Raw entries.

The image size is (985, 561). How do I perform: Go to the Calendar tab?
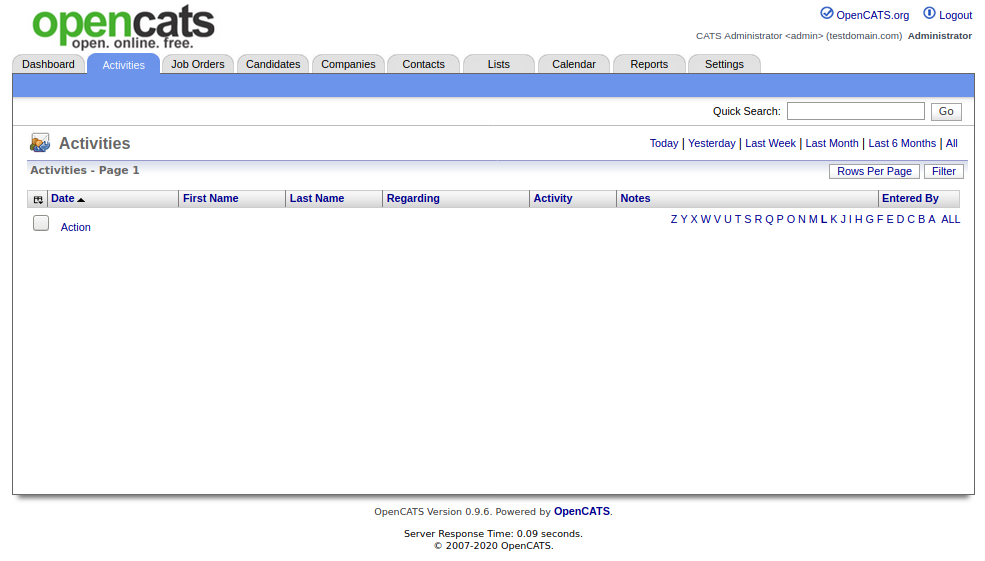tap(574, 64)
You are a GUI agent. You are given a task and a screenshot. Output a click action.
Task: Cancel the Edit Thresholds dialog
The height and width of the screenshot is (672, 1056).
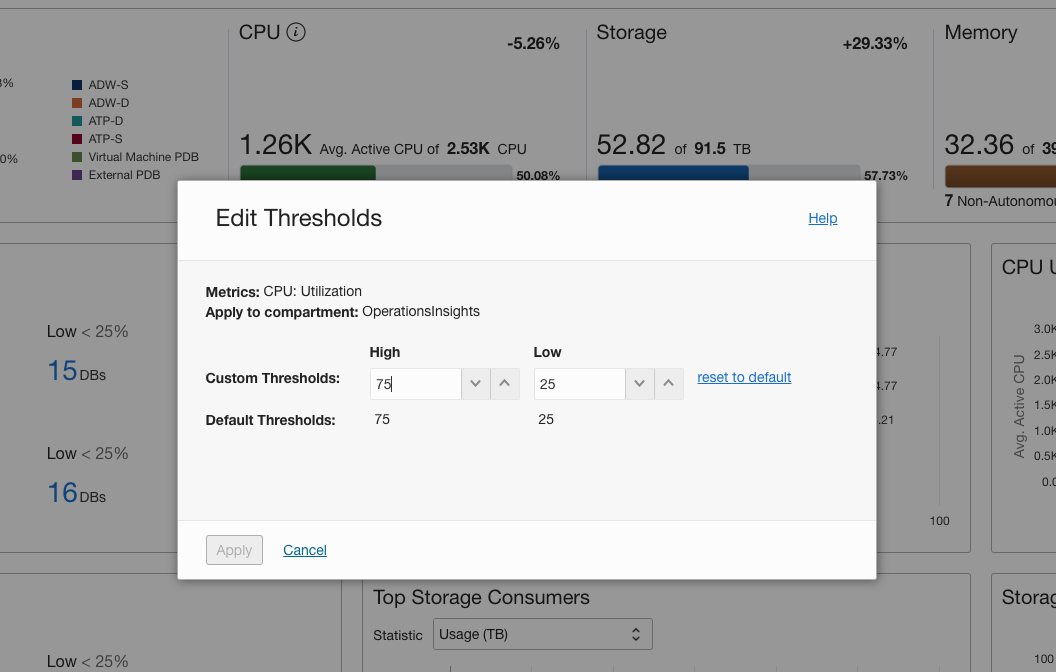tap(305, 550)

Problem to work on.
Copy out every line of the entries above word for word, leaving out the pictures.

Correct result.
The image size is (985, 561). How do I perform: Go to the Calendar tab?
tap(574, 64)
You are a GUI agent. You are given a task and a screenshot. Output a click action.
Task: Cancel the Edit Thresholds dialog
The height and width of the screenshot is (672, 1056).
tap(305, 550)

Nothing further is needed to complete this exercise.